Fourteen years of long-term care
As of last week I have lived here 14 years. When I tell people that, they usually ask, “Are you leaving soon?” My answer is I will probably live here for the rest of my life. The second question is, “Do you like it there?” I say the nursing home is the best place for me to live right now. I explain that I came here because of economic and security issues and that those have not changed. I guess that means that I cannot say I love it here. But I do know that there are many long-term care facilities that would be a lot worse.
Many things have happened to me here, some of which I did not expect. With state vocational rehabilitation’s assistance I was able to get adapted computer equipment so that I could work. Afterwards, they approached the facility’s administrator regarding a job for me that resulted in me working here part time for four years.
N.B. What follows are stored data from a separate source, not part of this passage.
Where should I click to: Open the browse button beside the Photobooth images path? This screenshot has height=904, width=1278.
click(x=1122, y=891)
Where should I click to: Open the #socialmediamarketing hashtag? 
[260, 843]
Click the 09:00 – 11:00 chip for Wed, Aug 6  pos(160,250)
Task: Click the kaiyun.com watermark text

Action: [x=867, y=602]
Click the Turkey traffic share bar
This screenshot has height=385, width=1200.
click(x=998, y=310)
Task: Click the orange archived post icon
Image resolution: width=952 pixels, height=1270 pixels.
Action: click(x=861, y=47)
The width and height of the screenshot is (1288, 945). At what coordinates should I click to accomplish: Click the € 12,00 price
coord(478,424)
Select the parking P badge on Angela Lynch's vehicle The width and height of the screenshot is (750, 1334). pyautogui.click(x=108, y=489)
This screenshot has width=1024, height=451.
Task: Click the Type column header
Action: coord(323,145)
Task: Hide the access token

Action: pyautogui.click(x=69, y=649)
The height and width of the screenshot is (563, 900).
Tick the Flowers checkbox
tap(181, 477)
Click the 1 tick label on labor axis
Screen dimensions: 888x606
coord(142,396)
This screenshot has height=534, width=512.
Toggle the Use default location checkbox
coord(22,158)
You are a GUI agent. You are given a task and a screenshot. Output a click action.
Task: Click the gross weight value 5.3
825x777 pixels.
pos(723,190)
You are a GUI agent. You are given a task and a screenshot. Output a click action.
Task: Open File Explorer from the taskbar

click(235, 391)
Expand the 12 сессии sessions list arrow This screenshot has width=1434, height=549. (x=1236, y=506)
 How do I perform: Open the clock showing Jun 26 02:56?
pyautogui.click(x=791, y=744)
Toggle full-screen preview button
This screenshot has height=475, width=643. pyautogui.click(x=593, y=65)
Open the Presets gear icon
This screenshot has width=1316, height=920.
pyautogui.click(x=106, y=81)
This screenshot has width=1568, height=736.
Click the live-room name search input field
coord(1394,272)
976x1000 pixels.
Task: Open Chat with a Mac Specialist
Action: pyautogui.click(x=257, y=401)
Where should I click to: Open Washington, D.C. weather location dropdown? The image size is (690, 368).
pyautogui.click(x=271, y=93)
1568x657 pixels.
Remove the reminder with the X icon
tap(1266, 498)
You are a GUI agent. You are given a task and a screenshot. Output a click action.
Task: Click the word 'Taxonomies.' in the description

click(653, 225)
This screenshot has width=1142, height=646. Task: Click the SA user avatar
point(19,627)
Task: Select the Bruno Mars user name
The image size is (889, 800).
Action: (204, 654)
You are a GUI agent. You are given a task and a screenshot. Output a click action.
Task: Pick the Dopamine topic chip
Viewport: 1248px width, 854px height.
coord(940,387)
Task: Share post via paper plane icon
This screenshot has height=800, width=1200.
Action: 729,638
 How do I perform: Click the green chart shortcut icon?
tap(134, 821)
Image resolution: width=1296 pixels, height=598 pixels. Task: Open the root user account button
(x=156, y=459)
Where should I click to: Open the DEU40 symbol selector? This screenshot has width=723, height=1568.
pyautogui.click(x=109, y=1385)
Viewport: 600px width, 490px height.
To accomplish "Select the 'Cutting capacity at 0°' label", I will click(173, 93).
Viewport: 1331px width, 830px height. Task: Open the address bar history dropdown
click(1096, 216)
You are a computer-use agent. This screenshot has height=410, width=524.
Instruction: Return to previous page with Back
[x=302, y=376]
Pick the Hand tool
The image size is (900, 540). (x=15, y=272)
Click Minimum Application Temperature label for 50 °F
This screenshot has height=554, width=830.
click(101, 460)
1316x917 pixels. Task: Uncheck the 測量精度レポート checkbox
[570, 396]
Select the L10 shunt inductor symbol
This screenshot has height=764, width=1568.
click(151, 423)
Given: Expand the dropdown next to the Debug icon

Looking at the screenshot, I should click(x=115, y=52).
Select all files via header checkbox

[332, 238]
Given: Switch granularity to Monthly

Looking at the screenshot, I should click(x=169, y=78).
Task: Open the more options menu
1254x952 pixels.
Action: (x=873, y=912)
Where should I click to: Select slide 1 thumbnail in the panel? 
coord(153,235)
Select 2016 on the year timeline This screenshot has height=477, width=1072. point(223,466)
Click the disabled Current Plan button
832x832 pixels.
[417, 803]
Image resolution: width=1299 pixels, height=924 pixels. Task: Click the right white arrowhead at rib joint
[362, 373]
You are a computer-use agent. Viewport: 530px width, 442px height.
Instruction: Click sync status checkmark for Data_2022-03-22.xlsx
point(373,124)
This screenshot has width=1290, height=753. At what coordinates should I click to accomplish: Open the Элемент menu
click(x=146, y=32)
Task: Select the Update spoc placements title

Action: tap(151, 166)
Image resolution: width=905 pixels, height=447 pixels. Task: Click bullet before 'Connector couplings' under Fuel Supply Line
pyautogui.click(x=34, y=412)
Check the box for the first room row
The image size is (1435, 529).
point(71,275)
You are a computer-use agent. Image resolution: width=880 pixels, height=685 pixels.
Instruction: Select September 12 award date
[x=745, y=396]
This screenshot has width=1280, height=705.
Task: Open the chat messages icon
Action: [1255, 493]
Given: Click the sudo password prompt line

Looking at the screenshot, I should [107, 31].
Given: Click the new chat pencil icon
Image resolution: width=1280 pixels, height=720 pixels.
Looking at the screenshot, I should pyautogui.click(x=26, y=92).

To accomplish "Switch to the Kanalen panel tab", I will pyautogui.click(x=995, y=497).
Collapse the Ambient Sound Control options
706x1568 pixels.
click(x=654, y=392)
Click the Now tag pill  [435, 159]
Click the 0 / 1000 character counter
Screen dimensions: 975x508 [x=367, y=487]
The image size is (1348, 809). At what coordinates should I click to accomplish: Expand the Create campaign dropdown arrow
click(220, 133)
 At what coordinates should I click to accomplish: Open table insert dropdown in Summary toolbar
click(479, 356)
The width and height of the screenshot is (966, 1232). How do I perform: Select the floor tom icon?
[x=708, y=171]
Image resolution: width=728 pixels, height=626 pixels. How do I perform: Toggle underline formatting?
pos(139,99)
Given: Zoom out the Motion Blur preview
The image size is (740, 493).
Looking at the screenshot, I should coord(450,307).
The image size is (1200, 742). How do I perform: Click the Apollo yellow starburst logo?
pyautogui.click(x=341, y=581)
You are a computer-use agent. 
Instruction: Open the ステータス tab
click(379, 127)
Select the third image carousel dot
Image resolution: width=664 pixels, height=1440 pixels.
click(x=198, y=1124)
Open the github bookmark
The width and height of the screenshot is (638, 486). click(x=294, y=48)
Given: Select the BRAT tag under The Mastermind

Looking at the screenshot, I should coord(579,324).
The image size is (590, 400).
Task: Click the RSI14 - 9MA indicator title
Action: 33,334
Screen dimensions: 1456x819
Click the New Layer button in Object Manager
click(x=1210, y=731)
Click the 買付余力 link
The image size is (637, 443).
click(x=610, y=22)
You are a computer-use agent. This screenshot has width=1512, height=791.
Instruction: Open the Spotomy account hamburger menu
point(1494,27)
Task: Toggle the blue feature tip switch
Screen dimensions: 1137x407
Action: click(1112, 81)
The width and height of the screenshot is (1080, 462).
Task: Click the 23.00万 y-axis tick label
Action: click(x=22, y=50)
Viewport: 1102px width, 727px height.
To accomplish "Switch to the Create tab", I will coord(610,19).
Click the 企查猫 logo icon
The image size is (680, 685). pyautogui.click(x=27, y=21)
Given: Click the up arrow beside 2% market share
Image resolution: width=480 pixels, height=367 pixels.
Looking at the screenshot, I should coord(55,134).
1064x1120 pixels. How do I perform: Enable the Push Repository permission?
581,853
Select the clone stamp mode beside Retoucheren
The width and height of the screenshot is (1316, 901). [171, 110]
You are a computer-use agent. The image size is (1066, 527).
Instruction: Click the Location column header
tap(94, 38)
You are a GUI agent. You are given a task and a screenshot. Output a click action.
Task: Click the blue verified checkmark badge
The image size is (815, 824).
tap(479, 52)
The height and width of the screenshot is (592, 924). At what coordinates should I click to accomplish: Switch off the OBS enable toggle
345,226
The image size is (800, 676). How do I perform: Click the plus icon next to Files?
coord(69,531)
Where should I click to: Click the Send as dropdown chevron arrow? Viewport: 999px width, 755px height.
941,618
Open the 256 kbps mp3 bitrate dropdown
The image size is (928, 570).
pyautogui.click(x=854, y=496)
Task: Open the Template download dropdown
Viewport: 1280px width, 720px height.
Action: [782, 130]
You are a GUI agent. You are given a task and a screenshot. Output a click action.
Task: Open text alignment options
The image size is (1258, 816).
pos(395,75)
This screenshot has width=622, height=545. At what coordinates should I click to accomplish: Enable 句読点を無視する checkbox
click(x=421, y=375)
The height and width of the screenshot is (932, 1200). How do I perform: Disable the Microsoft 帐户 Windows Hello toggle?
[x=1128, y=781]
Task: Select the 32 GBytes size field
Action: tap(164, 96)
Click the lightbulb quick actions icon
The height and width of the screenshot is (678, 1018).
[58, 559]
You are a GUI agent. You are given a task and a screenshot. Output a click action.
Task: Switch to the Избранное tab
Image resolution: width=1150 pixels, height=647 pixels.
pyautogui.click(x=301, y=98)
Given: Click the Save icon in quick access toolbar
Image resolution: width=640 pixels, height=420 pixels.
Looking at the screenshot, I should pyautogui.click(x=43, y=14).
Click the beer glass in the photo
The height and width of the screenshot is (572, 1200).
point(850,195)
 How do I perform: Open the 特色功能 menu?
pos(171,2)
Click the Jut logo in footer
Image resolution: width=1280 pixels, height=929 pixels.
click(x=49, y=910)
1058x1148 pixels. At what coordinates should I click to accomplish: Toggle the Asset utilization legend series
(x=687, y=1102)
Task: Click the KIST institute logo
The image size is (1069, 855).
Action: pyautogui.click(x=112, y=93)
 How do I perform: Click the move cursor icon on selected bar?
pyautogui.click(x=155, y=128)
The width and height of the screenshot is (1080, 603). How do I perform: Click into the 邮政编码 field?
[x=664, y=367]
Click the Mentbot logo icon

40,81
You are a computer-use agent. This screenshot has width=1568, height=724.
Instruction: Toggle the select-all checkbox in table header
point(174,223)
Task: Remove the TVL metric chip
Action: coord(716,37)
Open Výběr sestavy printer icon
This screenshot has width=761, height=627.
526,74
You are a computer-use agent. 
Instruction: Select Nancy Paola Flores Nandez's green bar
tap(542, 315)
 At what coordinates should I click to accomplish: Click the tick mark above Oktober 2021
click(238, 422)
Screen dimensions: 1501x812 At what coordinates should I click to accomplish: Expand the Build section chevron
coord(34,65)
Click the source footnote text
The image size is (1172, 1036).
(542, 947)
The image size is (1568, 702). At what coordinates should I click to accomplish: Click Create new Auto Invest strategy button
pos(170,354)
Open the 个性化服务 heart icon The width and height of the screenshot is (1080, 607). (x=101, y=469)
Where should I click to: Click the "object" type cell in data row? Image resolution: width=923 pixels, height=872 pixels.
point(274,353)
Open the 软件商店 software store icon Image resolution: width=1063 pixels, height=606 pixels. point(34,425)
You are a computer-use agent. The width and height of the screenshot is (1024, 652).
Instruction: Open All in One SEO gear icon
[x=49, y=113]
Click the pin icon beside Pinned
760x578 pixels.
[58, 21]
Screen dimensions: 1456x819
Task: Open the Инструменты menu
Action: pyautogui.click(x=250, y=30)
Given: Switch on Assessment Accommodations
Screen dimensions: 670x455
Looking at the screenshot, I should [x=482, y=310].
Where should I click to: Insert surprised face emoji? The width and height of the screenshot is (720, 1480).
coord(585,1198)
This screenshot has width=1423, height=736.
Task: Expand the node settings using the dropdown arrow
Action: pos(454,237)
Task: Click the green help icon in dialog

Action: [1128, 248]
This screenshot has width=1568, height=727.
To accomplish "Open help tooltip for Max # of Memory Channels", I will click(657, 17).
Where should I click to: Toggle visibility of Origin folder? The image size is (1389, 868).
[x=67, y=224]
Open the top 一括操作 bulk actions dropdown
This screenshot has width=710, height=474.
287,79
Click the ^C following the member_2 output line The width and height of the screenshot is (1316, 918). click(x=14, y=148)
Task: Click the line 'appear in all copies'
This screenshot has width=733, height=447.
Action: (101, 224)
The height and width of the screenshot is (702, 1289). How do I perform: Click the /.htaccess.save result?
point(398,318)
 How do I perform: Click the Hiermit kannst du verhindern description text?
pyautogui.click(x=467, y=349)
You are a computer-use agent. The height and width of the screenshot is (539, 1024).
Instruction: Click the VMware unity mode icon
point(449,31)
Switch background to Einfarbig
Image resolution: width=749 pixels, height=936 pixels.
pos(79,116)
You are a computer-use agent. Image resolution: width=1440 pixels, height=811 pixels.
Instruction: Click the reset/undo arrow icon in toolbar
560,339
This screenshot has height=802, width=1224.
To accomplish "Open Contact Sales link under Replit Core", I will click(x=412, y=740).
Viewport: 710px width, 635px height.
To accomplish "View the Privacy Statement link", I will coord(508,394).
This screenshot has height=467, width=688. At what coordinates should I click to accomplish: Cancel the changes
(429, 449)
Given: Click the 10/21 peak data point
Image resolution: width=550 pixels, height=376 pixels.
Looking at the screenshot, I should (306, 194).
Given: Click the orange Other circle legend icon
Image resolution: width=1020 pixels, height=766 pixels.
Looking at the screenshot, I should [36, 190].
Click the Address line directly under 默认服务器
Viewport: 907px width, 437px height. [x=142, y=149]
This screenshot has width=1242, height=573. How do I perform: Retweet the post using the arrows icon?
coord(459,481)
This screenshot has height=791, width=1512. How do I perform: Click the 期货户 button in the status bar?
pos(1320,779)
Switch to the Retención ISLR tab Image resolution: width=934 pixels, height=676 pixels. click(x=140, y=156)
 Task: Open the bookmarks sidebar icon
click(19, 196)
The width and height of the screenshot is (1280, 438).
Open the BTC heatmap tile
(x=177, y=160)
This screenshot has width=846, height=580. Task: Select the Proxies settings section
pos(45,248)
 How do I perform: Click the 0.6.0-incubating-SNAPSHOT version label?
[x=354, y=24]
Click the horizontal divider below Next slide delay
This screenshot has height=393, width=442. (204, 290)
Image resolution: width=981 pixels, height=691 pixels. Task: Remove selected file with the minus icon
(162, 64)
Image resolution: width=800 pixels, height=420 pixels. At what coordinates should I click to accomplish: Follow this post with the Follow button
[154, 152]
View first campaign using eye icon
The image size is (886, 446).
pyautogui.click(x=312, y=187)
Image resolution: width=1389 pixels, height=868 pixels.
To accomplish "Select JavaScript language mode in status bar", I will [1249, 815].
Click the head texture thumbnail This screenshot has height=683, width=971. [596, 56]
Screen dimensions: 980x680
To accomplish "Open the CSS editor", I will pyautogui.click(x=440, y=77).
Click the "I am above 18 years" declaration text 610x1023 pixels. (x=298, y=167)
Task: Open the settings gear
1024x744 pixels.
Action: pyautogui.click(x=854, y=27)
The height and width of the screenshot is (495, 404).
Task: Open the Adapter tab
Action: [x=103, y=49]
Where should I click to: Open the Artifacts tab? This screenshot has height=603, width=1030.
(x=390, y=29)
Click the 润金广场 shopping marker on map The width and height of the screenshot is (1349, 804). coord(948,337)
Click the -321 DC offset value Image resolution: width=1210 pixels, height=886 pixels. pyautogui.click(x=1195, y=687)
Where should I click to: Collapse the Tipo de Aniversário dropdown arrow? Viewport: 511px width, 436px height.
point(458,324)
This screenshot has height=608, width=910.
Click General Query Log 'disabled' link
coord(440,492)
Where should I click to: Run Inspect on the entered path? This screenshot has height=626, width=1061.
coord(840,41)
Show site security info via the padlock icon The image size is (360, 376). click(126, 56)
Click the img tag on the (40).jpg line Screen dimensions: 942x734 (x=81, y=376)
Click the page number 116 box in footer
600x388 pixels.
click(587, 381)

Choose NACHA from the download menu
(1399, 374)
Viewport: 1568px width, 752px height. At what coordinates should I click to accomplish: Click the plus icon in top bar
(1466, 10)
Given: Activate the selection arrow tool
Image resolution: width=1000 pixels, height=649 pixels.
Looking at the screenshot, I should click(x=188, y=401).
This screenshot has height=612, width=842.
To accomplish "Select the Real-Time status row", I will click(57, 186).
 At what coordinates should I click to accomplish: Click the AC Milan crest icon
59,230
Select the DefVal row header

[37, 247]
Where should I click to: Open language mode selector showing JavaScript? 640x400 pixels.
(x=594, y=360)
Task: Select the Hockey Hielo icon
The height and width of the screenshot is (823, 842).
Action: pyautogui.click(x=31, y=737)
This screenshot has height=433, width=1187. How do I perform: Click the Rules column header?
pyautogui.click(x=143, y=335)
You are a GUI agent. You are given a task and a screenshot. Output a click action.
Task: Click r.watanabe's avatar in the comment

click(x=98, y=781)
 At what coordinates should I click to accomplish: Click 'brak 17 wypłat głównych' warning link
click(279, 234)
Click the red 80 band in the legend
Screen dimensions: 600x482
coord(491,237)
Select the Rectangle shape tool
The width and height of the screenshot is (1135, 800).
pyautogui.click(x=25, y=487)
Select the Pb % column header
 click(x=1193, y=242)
By using the Internet I have become more technologically informed.
Living here has allowed me to meet hundreds of people. If I had had them sign my room’s walls, which I considered, I am sure that every wall would be covered and probably most of the ceiling.
I have learned to keep myself busy by using the computer, rolling around the facility to see what is going on, or going on outings. Here I am forced to deal with people whether I want to or not. I cannot get away from them for very long.
I have learned to deal with the facility’s bureaucracy. In the beginning I took a mini manager’s comment of, “I don’t know,” or “I was not here,” as the brick wall I had to hit. But now I keep asking the question until I get an answer. I also know that being assertive enables me to get better care.
I have learned not to get too excited by the changes made here, because many times after a few months they change back to the old way.
Life here is still teaching me to discover the good things in people. Sometimes I overlook people’s talents because as a perfectionist I expect a great deal from myself and others. I have learned another person’s best may be different from mine, but their best is no less valuable.
Even the negative experiences of resident behaviors and constant wanderers have taught me that they need to keep moving. Even though we may not understand why, somewhere in their brain, moving must help them to survive and to pass their day.
I do hope that in the future nursing home owners and managers will take advantage of the experience and vision that some residents have and consider them to be useful in their planning.
I can still wish I lived in my home with familiar things. I can still wonder what kind of dog I would have, how long I would lie sunning myself on the chaise lounge, and how many mental trips I could plan.
But if I ever left here, I would take along the mental images of those I have met. How I wish I were an artist and could draw their faces on my wall. Then I could show them and tell each story.